For Today I Am a Boy Essay Questions

Essay Questions

  1. 1

    What does the book's title tell you about the way in which Peter views his own gender identity?

    Peter is struggling with his identity, but also seems aware that it is a fluid thing. For today, I am a boy; this is a statement that implies that being a boy is just for today. Tomorrow, or further in the future, this will change. Tomorrow, he will be a girl. The statement is both an announcement to the world, and also an admittance to himself. Currently, Peter is not comfortable enough with his own self-image and identity to admit to himself that he is a transgender youth. He is certainly not comfortable enough with his transgender identity to admit it to anyone else.

    He knows this will change, one day. For today, he is a boy, but one day, he will not be.
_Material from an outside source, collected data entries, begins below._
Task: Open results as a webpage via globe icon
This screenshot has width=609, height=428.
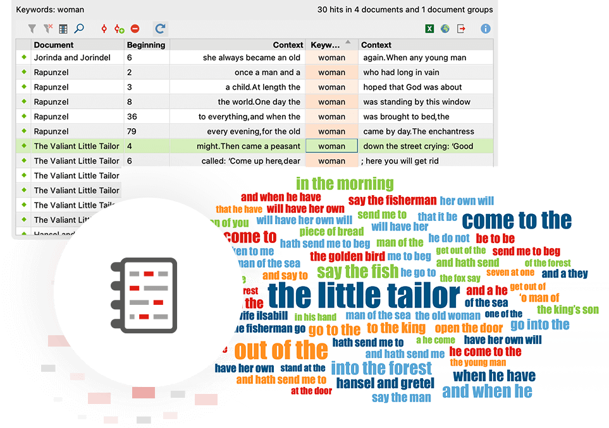Action: 445,28
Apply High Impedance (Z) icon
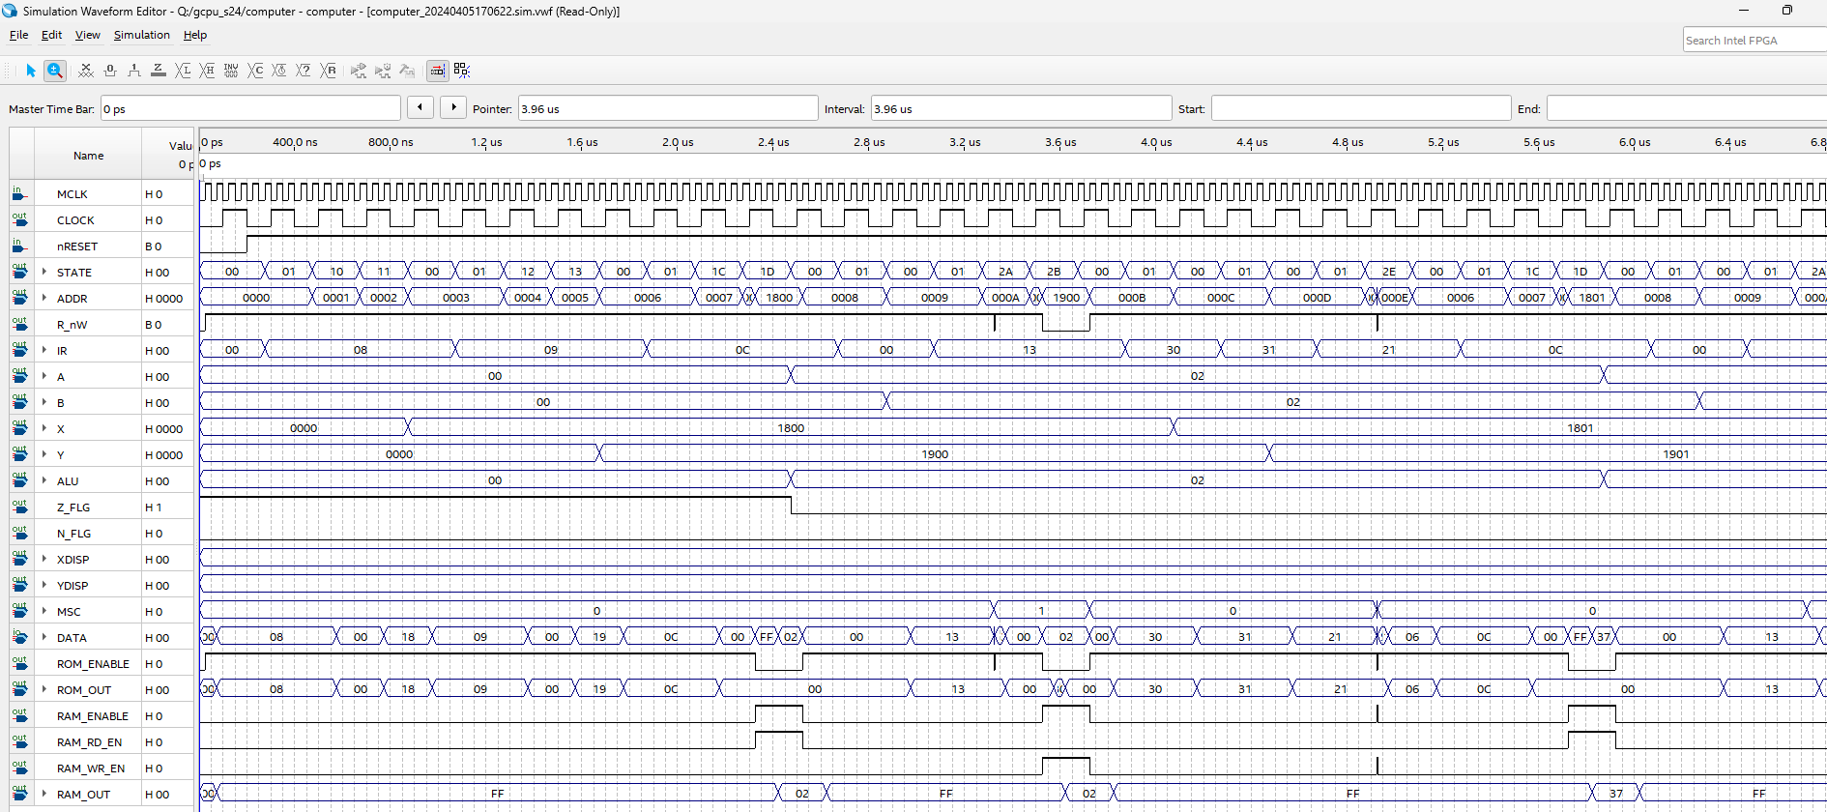This screenshot has height=812, width=1827. [159, 71]
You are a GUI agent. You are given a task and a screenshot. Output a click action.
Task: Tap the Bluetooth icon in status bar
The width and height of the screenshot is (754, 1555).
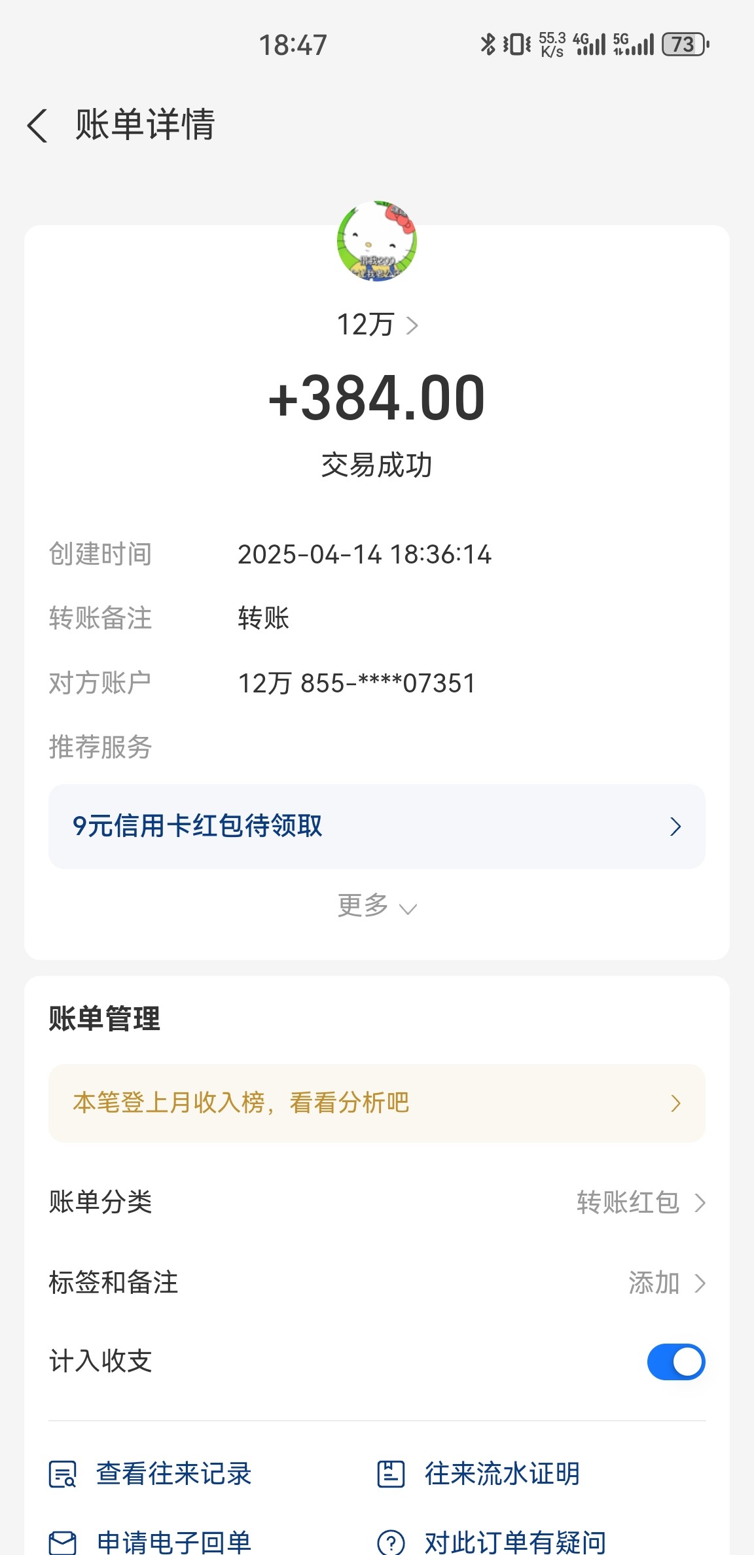[488, 45]
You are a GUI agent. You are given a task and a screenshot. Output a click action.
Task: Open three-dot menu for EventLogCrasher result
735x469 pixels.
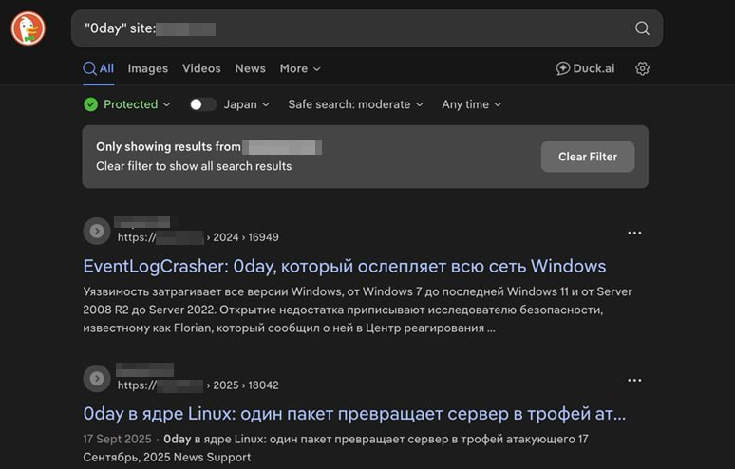634,233
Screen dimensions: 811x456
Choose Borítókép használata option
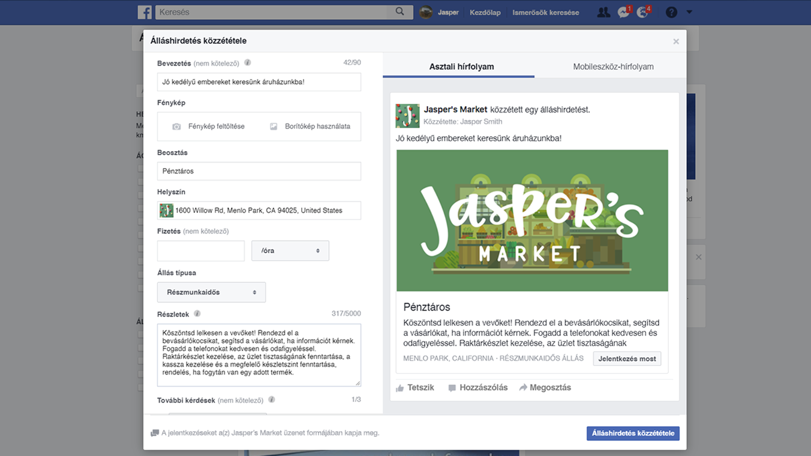coord(310,127)
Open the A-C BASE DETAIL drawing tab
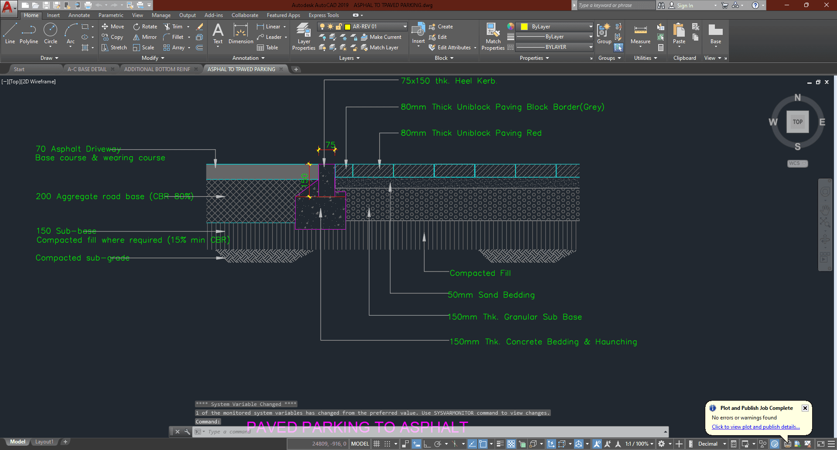837x450 pixels. [87, 69]
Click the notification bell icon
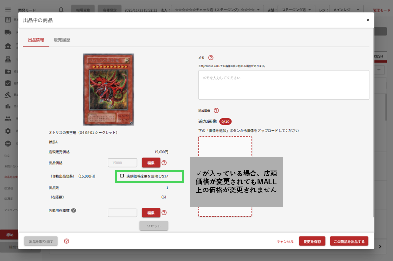This screenshot has width=393, height=261. pos(61,9)
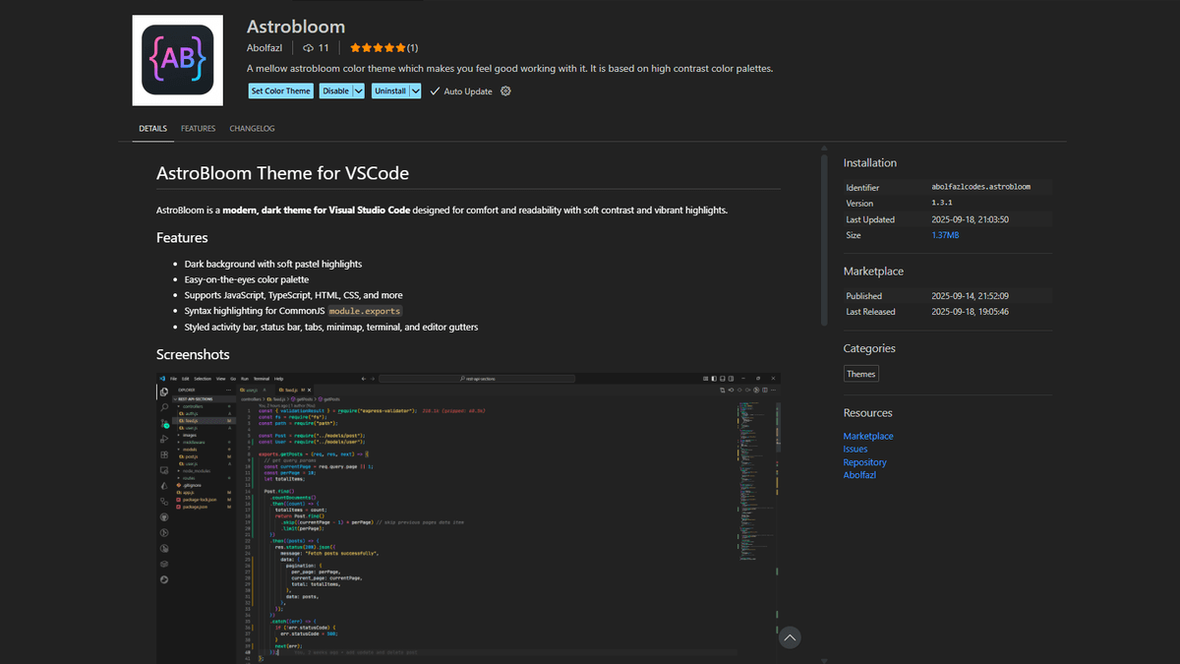Select the Details tab
The image size is (1180, 664).
[x=152, y=129]
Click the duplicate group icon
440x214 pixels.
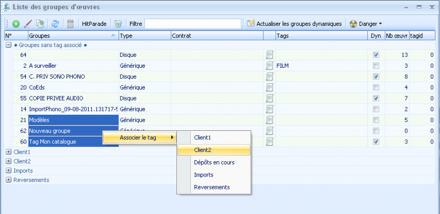pos(40,24)
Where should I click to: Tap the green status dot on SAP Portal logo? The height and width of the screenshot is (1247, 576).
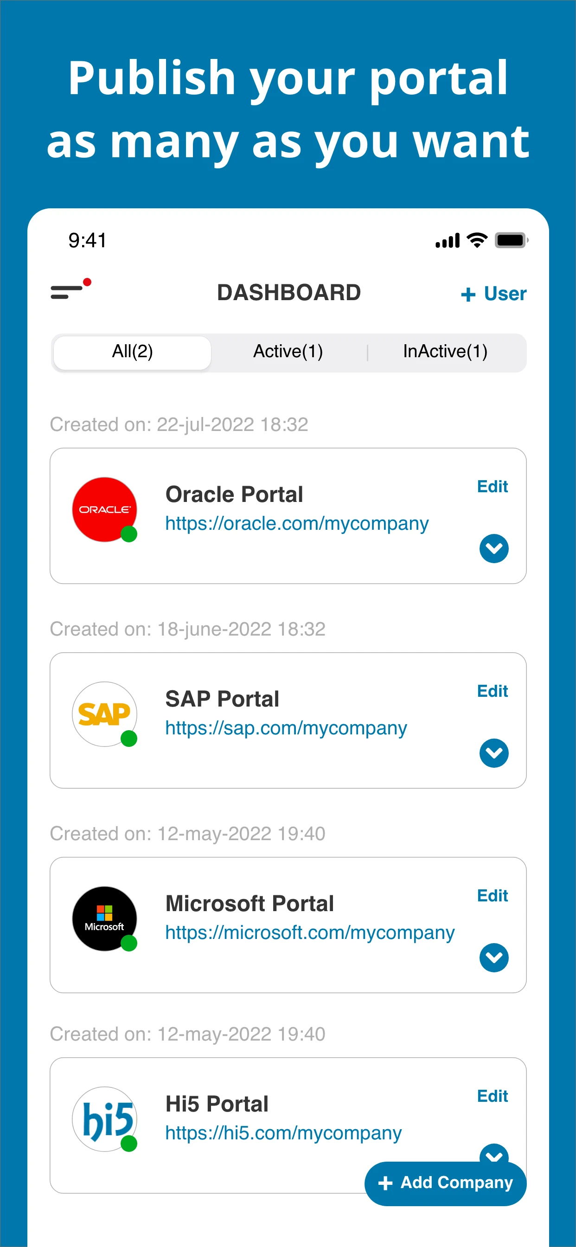130,740
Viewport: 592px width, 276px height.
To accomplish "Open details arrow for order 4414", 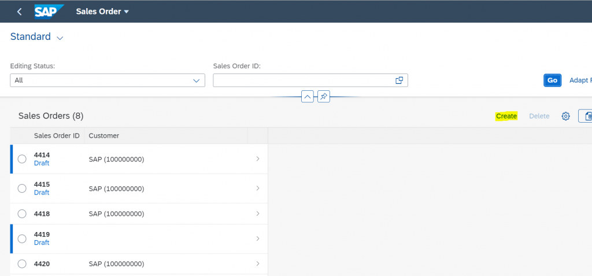I will click(258, 159).
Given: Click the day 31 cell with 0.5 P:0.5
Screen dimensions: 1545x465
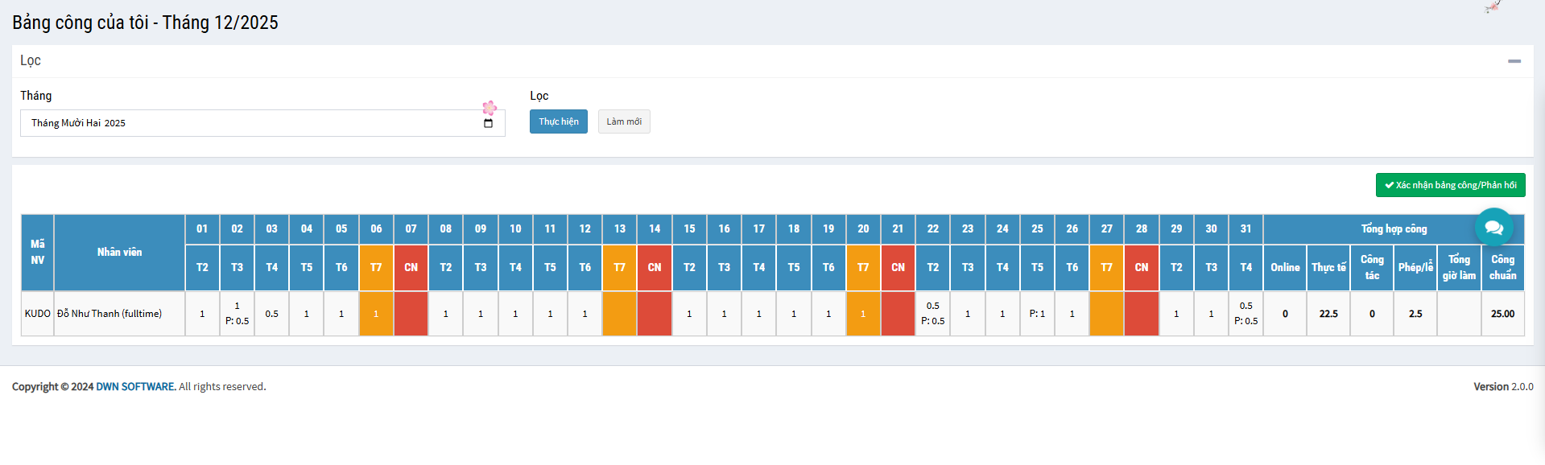Looking at the screenshot, I should pyautogui.click(x=1246, y=314).
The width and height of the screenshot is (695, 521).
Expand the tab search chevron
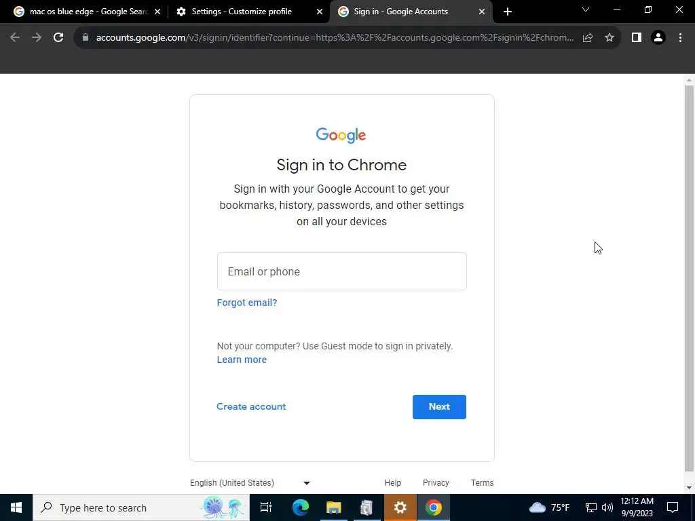(586, 9)
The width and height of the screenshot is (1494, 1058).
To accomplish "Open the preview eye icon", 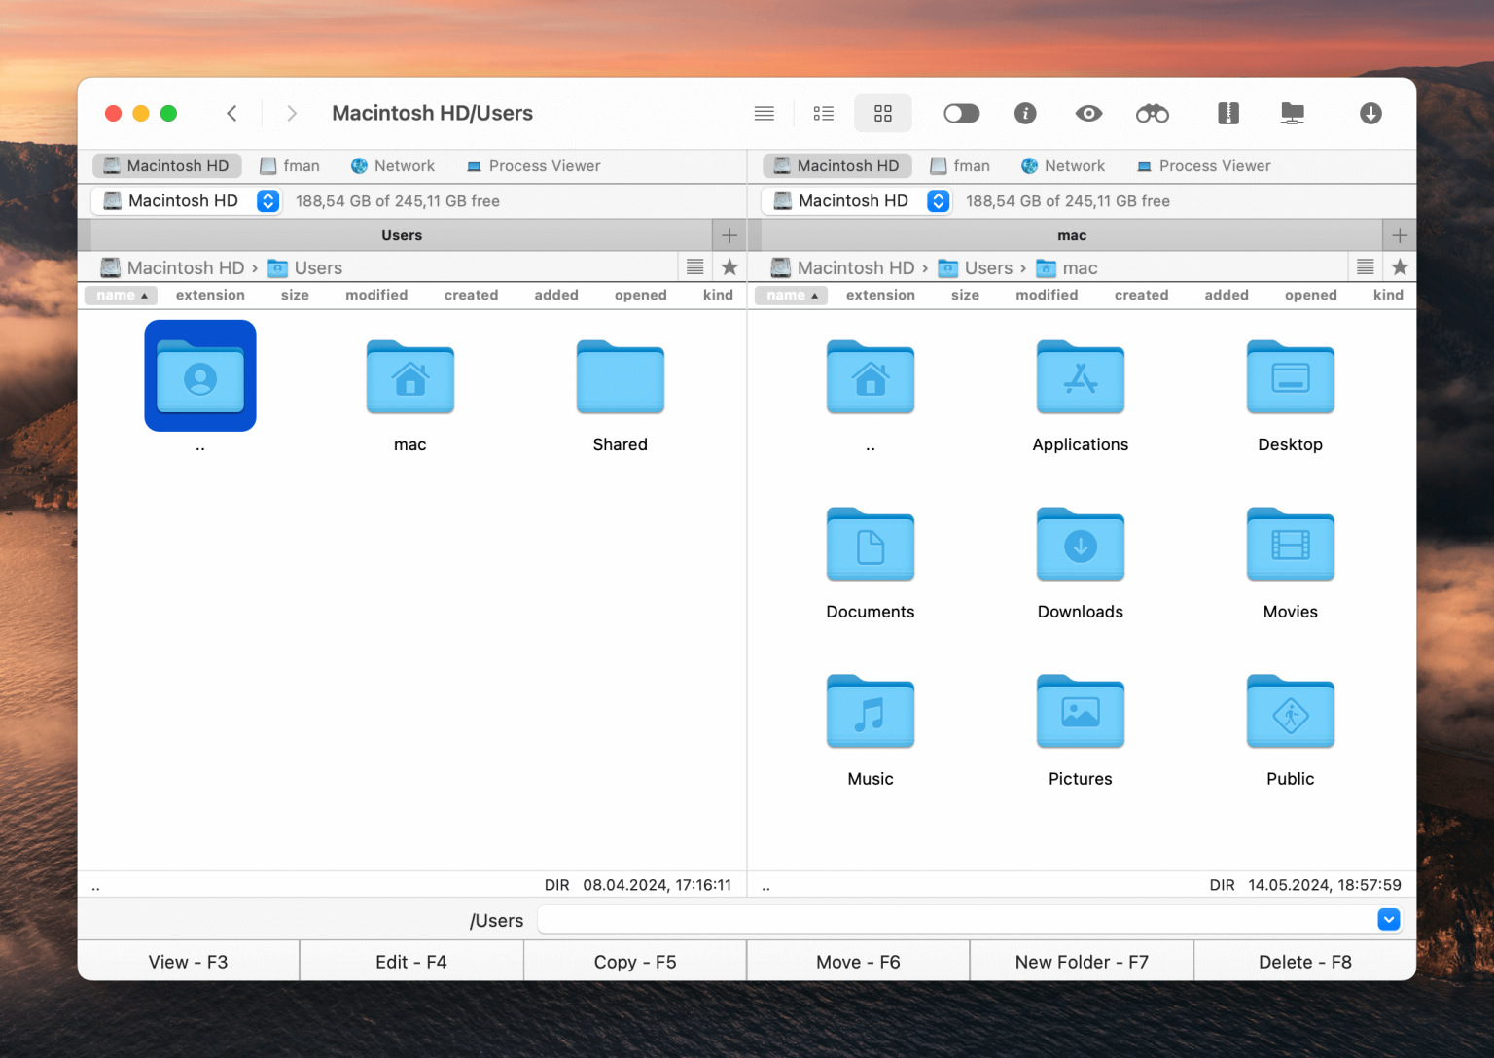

He will be ready to go into the world as a transgender woman, and at that point he will be comfortable with his identity, because how he feels and who he is will finally be congruent.

  2. 2

    What is ironic about Peter's father's determination to wipe out all traces of his Asian heritage?

    Peter's father is determined to eliminate any trace of his Asian heritage from his children. To all intents and purposes, they are Canadians, with only western heritage, Asian in appearance only. He does not allow Chinese to be spoken in the home; this is hugely ironic, because his Chinese heritage is communicated in a myriad of unspoken ways. It is in his belief that a male child is worth far more than a female one. It is in his belief in a patriarchal home, one where his word was law, where he was the dictator and rule-setter, and one where his wife barely spoke up and was so servile that she was little more than an unpaid help. It is also in his impression of what a western young man should be like. His idea of a western young man is similar to a central casting hunky college student; athletic, academically gifted, well-rounded and successful. There is no room in his image of a western man for anything different from the norm. Another irony; his experiences in a communist country mean that he does not understand that in a free western society, there is room for difference. He is determined to make a son in his image of what a western young man should be, but the irony is that his image is entirely influenced by his Chinese upbringing and heritage.